• What to do:
1. According to the trivia list, what do butterflies taste with?
2. In the trivia list, reproduce the part that opens with the words containing "In the last" and closes with "invented the scissors.", swapping "red lights" for "traffic signals".
3. Translate this sentence from the trivia list into French: "An ostrich's eye is bigger than its brain."

• Selected text:

•••••

Al Capone's business card said he was a used furniture dealer.
All 50 states are listed across the top of the Lincoln Memorial on the back
of the $5 bill.
Almonds are a member of the peach family.
An ostrich's eye is bigger than its brain.
Babies are born without kneecaps. They don't appear until the child reaches 2
to 6 years of age.
Butterflies taste with their feet.
Cats have over one hundred vocal sounds. Dogs only have about 10.
"Dreamt" is the only English word that ends in the letters "mt".
February 1865 is the only month in recorded history not to have a full moon.
In the last 4,000 years, no new animals have been domesticated.
If the population of China walked past you, in single file, the line would
never end because of the rate of reproduction.
If you are an average American, in your whole life, you will spend an average
of 6 months waiting at red lights.
It's impossible to sneeze with your eyes open.
Leonardo Da Vinci invented the scissors.
Maine is ! the only state whose name is just one syllable.
No word in the English language rhymes with month, orange, silver, or purple.
On a Canadian two dollar bill, the flag flying over the Parliament building
is an American flag.
Our eyes are always the same size from birth, but our nose and ears never
stop growing.
Peanuts are one of the ingredients of dynamite.
Rubber bands last longer when refrigerated.
"Stewardesses" is the longest word typed with only the left hand and
"lollipop" with your right.
The average person's left hand does 56% of the typing.

•••••

• Data listing:

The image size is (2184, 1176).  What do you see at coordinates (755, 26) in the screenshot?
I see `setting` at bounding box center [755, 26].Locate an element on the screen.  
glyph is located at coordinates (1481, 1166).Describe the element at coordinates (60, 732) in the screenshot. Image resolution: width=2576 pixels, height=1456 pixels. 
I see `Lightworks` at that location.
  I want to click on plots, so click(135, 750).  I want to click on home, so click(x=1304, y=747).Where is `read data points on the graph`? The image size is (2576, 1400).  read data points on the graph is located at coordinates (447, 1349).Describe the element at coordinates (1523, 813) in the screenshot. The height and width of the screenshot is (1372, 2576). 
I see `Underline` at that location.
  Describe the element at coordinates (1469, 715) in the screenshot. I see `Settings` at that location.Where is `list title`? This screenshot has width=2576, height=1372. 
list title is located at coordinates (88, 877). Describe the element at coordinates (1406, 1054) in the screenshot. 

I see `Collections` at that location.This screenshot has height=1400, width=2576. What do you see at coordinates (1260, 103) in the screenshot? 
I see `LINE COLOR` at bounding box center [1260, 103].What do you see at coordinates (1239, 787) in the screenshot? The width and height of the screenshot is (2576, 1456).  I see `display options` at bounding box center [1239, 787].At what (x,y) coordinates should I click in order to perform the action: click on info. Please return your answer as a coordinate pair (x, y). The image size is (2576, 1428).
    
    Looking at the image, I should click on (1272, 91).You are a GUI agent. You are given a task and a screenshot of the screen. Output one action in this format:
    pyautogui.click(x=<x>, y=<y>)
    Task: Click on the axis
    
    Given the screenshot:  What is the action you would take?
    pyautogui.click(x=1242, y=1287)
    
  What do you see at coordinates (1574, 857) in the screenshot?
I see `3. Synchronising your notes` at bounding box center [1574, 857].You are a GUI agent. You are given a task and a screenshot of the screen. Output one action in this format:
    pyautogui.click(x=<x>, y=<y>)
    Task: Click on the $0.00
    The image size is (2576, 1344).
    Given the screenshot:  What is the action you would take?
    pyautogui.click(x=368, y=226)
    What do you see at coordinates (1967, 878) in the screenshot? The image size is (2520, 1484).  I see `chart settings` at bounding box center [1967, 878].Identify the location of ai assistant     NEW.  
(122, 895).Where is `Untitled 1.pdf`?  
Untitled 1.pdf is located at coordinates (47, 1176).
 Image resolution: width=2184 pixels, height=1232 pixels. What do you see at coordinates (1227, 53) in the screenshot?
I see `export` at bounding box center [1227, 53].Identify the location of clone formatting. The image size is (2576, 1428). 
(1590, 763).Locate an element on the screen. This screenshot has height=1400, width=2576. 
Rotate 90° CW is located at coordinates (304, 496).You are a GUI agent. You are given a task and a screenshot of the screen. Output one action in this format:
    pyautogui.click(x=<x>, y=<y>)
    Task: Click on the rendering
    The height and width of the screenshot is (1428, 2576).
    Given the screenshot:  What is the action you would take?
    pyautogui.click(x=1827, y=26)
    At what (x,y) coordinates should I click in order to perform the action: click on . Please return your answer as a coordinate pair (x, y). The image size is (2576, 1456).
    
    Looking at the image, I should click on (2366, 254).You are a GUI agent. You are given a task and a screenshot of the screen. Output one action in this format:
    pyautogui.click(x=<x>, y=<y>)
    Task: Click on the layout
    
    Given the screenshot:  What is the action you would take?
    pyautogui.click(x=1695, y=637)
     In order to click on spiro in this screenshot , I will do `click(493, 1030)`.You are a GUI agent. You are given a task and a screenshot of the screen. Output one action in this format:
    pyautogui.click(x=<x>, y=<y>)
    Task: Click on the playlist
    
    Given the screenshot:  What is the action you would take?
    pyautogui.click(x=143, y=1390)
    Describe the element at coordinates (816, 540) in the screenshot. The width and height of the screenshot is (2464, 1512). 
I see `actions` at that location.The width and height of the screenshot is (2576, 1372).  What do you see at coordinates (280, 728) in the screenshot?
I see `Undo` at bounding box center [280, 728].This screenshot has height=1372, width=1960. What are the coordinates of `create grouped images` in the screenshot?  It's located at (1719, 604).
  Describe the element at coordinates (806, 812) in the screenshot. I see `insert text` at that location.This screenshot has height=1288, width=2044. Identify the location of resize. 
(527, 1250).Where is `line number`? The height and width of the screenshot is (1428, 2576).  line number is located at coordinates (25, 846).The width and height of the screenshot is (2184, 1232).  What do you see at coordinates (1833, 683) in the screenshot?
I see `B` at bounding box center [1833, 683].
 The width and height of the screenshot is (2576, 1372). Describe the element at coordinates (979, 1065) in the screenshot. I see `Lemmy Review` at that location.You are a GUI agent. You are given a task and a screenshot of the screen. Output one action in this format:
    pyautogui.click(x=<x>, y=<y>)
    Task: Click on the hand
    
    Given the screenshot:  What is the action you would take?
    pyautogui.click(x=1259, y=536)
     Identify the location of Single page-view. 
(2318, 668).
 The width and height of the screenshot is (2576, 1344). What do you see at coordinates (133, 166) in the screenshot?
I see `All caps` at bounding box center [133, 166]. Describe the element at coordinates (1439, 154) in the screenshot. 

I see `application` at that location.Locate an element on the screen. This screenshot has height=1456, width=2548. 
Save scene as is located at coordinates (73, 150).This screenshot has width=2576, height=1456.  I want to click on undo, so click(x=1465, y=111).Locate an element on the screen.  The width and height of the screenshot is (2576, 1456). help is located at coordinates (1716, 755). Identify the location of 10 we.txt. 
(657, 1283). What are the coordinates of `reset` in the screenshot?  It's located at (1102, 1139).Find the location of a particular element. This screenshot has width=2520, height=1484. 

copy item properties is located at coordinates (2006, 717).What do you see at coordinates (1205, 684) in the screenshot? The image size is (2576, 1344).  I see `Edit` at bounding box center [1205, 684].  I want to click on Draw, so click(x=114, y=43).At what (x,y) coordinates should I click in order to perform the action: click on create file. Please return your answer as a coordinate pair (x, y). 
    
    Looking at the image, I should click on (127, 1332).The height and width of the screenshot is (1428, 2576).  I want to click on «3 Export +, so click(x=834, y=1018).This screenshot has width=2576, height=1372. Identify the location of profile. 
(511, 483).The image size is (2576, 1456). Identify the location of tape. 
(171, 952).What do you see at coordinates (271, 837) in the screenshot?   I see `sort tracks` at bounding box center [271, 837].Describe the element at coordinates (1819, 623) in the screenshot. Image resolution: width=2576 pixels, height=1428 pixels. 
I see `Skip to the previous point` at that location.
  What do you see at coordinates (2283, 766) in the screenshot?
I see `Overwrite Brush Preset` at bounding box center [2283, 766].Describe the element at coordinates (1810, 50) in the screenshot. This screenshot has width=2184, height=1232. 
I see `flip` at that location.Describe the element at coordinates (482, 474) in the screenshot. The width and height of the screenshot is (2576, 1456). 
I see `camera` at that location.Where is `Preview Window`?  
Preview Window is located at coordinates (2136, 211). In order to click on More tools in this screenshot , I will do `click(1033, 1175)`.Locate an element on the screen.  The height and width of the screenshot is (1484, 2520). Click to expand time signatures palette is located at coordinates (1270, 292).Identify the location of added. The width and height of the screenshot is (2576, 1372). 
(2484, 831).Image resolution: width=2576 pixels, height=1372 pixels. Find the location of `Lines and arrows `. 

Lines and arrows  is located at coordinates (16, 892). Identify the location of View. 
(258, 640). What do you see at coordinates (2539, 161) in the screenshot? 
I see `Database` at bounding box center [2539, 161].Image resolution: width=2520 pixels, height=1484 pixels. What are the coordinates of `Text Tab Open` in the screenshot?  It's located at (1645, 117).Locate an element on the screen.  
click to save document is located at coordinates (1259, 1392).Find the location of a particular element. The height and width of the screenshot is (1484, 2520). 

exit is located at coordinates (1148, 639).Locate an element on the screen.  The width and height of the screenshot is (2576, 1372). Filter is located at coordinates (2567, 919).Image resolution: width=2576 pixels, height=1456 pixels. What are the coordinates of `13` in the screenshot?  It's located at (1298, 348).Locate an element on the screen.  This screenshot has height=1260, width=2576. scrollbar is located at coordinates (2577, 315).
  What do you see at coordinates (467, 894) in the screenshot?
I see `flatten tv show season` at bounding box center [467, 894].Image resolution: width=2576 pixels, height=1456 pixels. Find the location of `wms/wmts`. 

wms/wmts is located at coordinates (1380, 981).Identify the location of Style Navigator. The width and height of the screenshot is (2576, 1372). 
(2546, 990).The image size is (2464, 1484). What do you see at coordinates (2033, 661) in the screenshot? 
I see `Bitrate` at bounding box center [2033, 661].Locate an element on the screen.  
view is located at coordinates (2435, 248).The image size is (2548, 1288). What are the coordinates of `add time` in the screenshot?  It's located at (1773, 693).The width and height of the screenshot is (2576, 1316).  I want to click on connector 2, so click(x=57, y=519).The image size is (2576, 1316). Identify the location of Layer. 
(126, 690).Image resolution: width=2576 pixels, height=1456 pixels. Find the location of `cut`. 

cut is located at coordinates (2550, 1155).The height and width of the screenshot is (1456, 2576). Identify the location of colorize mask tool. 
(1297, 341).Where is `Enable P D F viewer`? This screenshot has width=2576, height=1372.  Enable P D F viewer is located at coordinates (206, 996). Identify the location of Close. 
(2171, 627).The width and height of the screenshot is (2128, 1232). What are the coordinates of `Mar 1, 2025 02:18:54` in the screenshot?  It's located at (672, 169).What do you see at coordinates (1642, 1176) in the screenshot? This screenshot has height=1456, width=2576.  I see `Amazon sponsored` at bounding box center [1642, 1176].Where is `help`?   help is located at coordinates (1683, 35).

•••••

• Responses per task:
1. Their feet.

2.
In the last 4,000 years, no new animals have been domesticated.
If the population of China walked past you, in single file, the line would
never end because of the rate of reproduction.
If you are an average American, in your whole life, you will spend an average
of 6 months waiting at traffic signals.
It's impossible to sneeze with your eyes open.
Leonardo Da Vinci invented the scissors.

3. L'œil d'une autruche est plus gros que son cerveau.